ECLI:NL:HR:2010:BL1015
Hoge Raad
- Cassatie
- J.W. van den Berge
- C. Schaap
- J.W.M. Tijnagel
- A.H.T. Heisterkamp
- M.W.C. Feteris
- Rechtspraak.nl
Cassatie over de kosten van rioolslibverwerking en de relatie met rioleringskosten
In deze zaak gaat het om een beroep in cassatie van X B.V. tegen een uitspraak van het Gerechtshof te Arnhem over een aanslag in het afvoerrecht riolering van de gemeente Amsterdam voor het jaar 1990. De aanslag, ter hoogte van ƒ 633.150, werd na bezwaar door de Inspecteur van de gemeentebelastingen gehandhaafd. Het Gerechtshof te Amsterdam verklaarde het beroep ongegrond, maar deze uitspraak werd door de Hoge Raad op 12 oktober 2001 vernietigd, met verwijzing naar het Gerechtshof te 's-Gravenhage. Na verdere behandeling door het Gerechtshof te Arnhem, dat het beroep opnieuw ongegrond verklaarde, heeft belanghebbende cassatie ingesteld.

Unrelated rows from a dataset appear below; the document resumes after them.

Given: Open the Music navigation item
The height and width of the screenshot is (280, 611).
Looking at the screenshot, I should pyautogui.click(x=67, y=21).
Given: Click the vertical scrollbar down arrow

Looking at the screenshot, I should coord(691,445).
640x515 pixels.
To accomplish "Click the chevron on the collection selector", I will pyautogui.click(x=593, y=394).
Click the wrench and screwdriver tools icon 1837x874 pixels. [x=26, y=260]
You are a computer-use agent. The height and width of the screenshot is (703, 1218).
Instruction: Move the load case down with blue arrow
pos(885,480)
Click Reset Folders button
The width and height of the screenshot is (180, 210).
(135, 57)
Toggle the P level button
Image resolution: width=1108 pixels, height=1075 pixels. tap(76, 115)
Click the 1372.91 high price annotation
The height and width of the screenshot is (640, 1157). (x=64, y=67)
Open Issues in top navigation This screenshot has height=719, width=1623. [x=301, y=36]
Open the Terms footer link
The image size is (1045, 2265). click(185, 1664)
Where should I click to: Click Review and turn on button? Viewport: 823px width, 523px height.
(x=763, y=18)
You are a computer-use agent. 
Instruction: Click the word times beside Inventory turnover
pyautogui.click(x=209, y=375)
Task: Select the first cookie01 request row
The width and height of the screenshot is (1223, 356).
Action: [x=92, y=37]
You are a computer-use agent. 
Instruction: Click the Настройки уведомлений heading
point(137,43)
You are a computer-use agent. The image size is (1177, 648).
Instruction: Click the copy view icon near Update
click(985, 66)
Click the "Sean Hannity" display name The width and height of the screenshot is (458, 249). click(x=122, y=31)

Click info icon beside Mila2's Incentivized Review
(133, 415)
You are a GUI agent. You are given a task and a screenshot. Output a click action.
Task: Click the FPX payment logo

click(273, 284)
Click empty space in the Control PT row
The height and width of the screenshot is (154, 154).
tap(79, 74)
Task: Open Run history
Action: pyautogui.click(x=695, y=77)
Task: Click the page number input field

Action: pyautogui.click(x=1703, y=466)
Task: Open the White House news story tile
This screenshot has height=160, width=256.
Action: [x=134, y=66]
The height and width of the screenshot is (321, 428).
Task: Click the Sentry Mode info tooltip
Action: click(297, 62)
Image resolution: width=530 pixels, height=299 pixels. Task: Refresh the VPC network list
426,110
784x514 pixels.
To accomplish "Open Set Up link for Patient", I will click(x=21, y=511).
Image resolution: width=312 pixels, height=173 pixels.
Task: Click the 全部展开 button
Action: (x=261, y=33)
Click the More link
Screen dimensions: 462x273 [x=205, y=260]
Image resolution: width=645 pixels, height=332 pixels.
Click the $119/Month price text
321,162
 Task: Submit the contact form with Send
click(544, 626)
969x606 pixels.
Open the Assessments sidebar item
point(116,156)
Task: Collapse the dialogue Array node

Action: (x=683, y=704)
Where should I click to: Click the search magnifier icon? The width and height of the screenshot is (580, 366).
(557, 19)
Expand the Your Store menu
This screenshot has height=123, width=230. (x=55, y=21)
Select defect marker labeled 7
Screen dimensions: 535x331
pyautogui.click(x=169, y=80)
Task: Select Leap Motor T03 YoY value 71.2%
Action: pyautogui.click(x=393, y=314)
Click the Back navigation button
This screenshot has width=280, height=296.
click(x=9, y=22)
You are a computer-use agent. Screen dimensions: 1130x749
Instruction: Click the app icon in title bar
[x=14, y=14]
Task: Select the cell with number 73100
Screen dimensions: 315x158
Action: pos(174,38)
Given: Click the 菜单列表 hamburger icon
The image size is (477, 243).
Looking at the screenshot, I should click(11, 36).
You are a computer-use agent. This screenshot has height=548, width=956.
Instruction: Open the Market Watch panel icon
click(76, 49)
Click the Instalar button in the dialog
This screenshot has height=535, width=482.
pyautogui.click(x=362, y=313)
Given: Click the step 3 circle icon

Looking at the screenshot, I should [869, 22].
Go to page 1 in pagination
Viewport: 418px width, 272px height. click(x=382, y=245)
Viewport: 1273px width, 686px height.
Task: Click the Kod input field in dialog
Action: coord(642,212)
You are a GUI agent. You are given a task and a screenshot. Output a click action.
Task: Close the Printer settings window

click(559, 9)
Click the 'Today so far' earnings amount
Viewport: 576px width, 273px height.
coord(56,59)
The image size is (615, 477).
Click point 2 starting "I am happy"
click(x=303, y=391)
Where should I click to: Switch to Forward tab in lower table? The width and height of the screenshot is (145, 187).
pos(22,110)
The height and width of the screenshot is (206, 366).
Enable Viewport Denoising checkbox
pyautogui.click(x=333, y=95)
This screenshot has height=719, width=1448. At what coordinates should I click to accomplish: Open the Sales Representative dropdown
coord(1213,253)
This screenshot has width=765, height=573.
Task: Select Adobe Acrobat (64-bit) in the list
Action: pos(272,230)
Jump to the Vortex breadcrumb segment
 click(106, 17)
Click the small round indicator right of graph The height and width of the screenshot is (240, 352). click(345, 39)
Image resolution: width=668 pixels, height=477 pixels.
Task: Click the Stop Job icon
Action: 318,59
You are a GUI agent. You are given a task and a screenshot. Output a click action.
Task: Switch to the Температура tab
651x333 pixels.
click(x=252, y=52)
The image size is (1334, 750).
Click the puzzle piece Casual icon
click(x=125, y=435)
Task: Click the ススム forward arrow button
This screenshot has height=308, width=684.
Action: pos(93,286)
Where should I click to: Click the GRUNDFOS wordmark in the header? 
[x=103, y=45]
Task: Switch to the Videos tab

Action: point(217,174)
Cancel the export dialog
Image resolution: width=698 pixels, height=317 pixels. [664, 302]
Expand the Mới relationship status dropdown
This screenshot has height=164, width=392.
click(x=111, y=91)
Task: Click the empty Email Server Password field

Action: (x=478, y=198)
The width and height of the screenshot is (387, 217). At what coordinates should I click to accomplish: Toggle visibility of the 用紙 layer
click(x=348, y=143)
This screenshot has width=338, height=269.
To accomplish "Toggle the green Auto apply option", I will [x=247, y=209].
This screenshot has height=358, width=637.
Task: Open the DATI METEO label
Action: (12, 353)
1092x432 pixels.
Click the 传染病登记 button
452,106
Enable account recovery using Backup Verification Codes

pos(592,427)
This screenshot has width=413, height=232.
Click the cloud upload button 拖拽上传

De Hoge Raad beoordeelt in deze uitspraak of de kosten van de verwerking van rioolslib, die in de raming van de rioleringskosten zijn opgenomen, niet of slechts zijdelings met de riolering samenhangen. Het Hof had geoordeeld dat kostenposten niet of slechts zijdelings met de riolering samenhangen indien zij daarmee voor minder dan 10 procent samenhangen. De Hoge Raad bevestigt dit uitgangspunt en oordeelt dat het Hof terecht heeft geoordeeld dat de kosten van het verwerken van rioolslib in grotere mate dan slechts zijdelings met de riolering samenhangen.
De Hoge Raad concludeert dat de klachten van belanghebbende niet tot cassatie kunnen leiden, en verklaart het beroep in cassatie ongegrond. De proceskosten worden niet toegewezen, omdat de Hoge Raad geen termen aanwezig acht voor een veroordeling in de proceskosten. Dit arrest is gewezen door de vice-president en vier raadsheren, en openbaar uitgesproken op 4 juni 2010.